Par ailleurs, ce même article prévoit que les demandes formées devant le tribunal de grande instance en paiement d’une somme n’excédant pas un montant défini en Conseil d’État peuvent, avec l’accord des parties, être traitées dans le cadre d’une procédure dématérialisée. Dans ce cas, la procédure se déroule sans audience.

Aux termes du texte, le tribunal pourra toutefois décider de tenir une audience si les preuves écrites ne sont pas suffisantes ou à la demande des parties. Mais s’il estime qu’une audience n’est pas nécessaire, le tribunal pourra rejeter la demande d’audience d’une des parties par décision spécialement motivée.
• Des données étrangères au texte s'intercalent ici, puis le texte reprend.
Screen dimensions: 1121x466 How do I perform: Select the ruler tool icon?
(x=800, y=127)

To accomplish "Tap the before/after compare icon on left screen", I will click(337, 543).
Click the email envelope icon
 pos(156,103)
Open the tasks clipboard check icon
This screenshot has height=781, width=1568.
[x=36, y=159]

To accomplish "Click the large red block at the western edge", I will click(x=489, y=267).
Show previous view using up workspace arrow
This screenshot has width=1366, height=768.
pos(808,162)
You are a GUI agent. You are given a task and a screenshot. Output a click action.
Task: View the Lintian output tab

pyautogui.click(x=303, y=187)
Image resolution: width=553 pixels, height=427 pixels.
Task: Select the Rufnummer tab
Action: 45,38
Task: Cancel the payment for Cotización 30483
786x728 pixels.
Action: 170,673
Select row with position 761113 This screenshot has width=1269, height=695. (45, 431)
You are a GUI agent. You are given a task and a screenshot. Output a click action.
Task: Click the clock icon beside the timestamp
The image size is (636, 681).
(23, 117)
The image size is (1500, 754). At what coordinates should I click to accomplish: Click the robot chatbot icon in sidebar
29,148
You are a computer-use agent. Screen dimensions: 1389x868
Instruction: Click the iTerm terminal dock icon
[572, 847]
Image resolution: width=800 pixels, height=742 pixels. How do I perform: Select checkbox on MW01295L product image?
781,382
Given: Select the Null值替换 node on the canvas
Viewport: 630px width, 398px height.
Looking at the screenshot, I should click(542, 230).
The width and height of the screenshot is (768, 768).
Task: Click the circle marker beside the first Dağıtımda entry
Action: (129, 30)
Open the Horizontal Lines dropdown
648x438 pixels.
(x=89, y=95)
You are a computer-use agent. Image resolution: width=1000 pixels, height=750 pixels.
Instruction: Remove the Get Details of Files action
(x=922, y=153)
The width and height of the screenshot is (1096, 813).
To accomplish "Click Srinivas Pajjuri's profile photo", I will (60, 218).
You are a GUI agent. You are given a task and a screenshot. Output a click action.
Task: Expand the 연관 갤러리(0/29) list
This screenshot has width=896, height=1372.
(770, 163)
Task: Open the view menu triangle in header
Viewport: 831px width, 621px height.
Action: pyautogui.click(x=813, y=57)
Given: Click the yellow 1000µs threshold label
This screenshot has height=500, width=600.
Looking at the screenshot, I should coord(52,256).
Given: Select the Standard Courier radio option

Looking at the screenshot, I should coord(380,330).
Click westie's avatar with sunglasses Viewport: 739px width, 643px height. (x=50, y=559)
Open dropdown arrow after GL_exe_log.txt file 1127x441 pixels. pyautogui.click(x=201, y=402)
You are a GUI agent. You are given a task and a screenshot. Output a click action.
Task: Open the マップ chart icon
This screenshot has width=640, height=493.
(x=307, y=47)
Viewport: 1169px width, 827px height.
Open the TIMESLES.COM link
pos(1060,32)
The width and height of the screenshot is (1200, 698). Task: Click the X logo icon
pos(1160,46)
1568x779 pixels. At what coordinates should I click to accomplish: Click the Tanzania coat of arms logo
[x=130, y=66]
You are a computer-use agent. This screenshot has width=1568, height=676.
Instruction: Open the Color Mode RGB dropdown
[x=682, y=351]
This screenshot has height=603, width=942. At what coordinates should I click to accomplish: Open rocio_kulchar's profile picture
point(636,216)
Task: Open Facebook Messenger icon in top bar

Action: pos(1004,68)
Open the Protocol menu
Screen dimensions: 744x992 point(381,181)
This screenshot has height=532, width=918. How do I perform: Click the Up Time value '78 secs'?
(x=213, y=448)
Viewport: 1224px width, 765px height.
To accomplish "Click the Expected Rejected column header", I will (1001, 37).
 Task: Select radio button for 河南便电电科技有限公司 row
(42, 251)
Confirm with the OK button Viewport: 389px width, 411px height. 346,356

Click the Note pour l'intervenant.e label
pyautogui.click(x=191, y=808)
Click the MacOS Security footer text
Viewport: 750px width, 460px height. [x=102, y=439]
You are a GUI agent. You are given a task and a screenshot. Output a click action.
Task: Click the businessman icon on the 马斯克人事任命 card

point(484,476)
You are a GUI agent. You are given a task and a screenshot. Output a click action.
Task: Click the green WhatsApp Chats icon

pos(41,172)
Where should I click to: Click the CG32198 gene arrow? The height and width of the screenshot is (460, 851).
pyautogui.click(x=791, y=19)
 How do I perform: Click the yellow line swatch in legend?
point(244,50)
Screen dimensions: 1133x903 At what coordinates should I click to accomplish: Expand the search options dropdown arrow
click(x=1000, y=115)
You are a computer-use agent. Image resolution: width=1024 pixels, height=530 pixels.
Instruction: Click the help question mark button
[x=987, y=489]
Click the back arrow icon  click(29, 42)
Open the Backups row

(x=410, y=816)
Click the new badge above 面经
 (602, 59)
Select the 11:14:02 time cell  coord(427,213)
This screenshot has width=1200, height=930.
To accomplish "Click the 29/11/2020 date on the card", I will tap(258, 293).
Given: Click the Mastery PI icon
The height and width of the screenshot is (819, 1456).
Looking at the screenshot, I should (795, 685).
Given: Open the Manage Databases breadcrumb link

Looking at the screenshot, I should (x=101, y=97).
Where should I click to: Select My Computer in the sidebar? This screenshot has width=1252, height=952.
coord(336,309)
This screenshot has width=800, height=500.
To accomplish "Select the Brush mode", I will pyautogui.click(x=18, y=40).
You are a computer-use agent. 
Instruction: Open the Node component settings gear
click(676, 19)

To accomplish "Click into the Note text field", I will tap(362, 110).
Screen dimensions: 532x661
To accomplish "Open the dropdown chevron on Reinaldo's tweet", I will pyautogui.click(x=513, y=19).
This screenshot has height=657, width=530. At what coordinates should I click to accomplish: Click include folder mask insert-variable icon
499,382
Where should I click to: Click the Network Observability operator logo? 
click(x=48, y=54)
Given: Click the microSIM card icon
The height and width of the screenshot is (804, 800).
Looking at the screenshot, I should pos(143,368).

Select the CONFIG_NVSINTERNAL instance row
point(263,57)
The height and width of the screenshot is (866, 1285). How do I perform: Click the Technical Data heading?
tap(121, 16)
Ces dispositions sont contestables, qu’il s’agisse de l’instauration d’une saisine et d’une procédure intégralement dématérialisées pour les parties ou de la disparition progressive de l’audience et de l’oralité de la procédure.

Ces nouvelles mesures portent gravement atteinte au droit au procès équitable des justiciables et à notre modèle juridictionnel.

Telles sont les raisons pour lesquelles, mes chers collègues, nous vous demandons d’adopter cet amendement de suppression de l’article 13.